Copy out each of the items below word for word, leaving out the pictures.

******************************

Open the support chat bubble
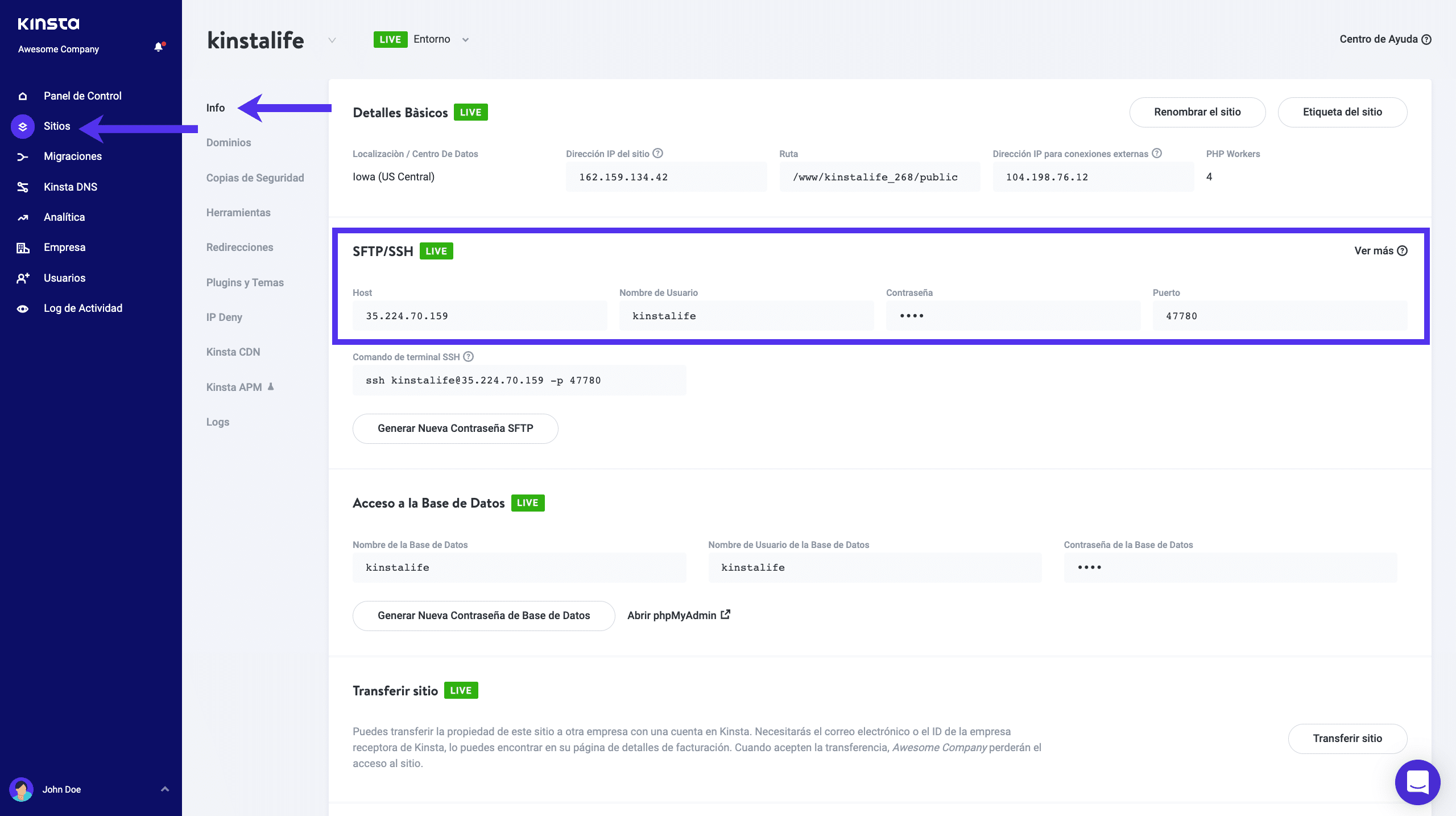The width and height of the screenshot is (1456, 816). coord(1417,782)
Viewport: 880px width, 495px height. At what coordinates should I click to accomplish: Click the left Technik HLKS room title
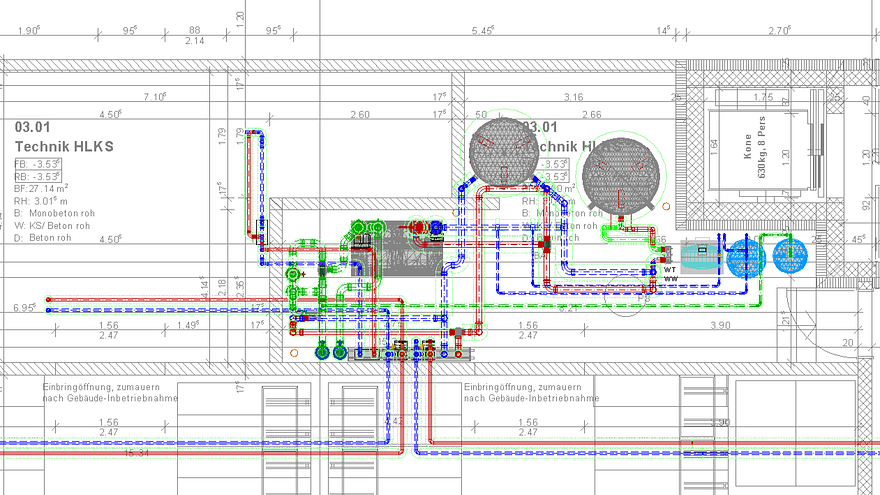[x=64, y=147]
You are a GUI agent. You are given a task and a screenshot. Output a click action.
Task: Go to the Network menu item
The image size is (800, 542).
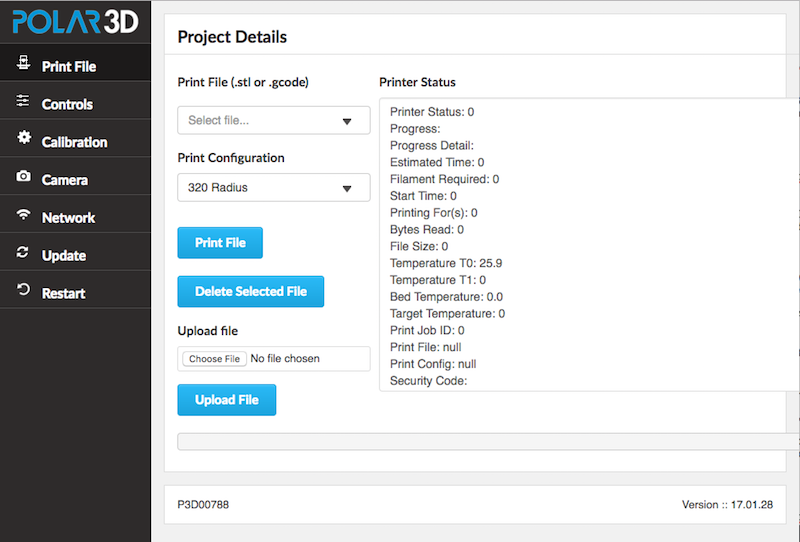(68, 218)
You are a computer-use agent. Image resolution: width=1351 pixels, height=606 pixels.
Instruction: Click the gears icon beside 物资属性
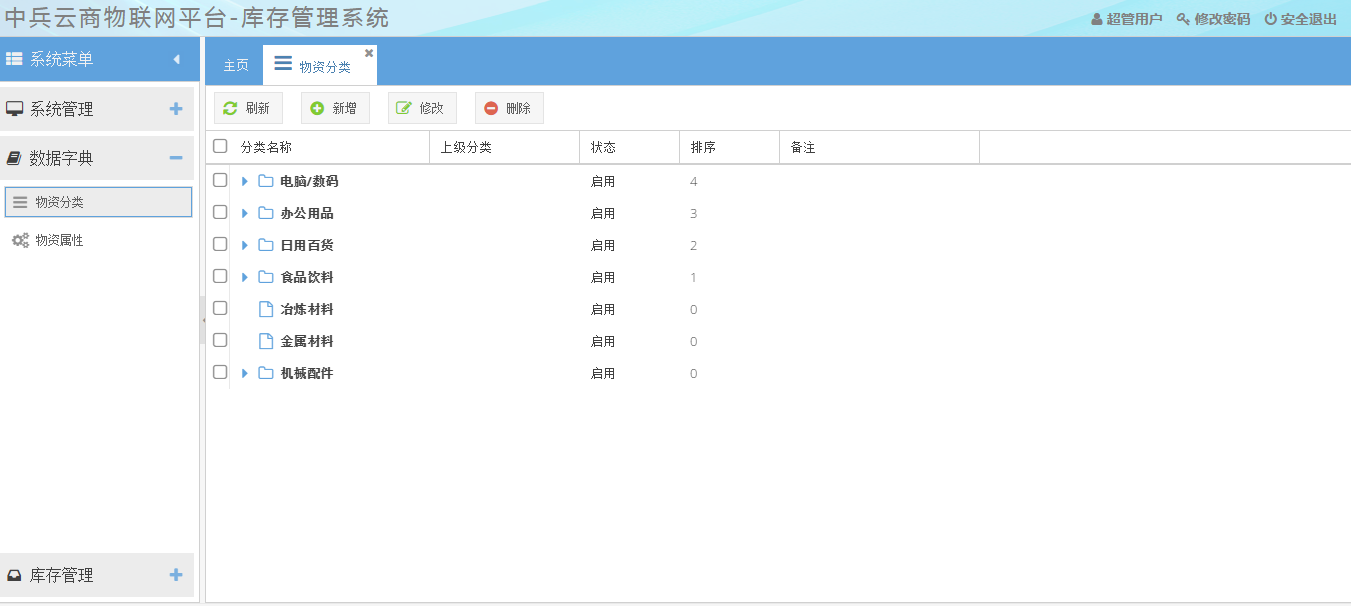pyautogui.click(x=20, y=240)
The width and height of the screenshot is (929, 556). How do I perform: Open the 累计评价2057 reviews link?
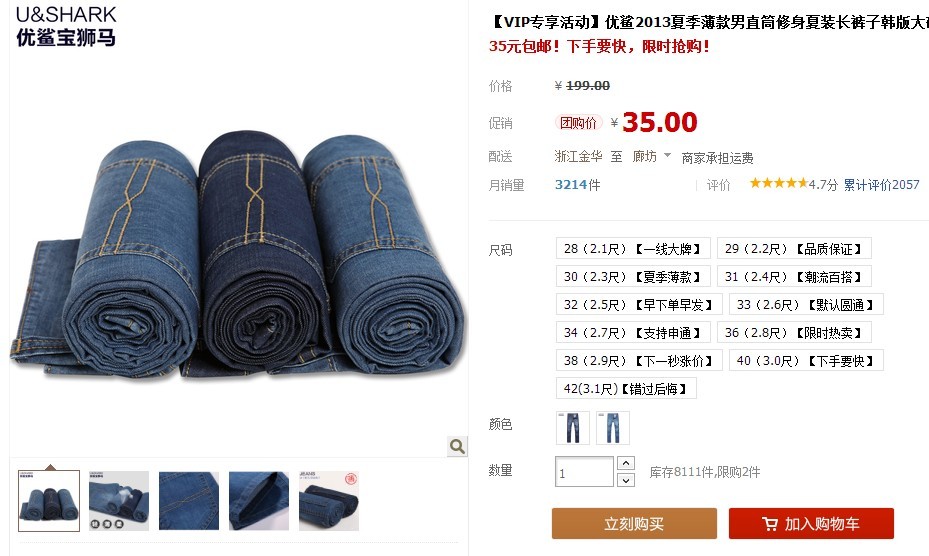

******************************

• _OUTPUT FOR THIS EXERCISE_:
Open the support chat bubble
The width and height of the screenshot is (1456, 816). coord(1417,782)
Viewport: 880px width, 495px height. At what coordinates should I click to accomplish: Click the left Technik HLKS room title
[x=64, y=147]
You are a GUI agent. You are given a task and a screenshot. Output a click action.
Task: Go to the Network menu item
The image size is (800, 542).
(68, 218)
You are a computer-use agent. Image resolution: width=1351 pixels, height=606 pixels.
Instruction: Click the gears icon beside 物资属性
pyautogui.click(x=20, y=240)
The width and height of the screenshot is (929, 556). How do I perform: Open the 累计评价2057 reviews link?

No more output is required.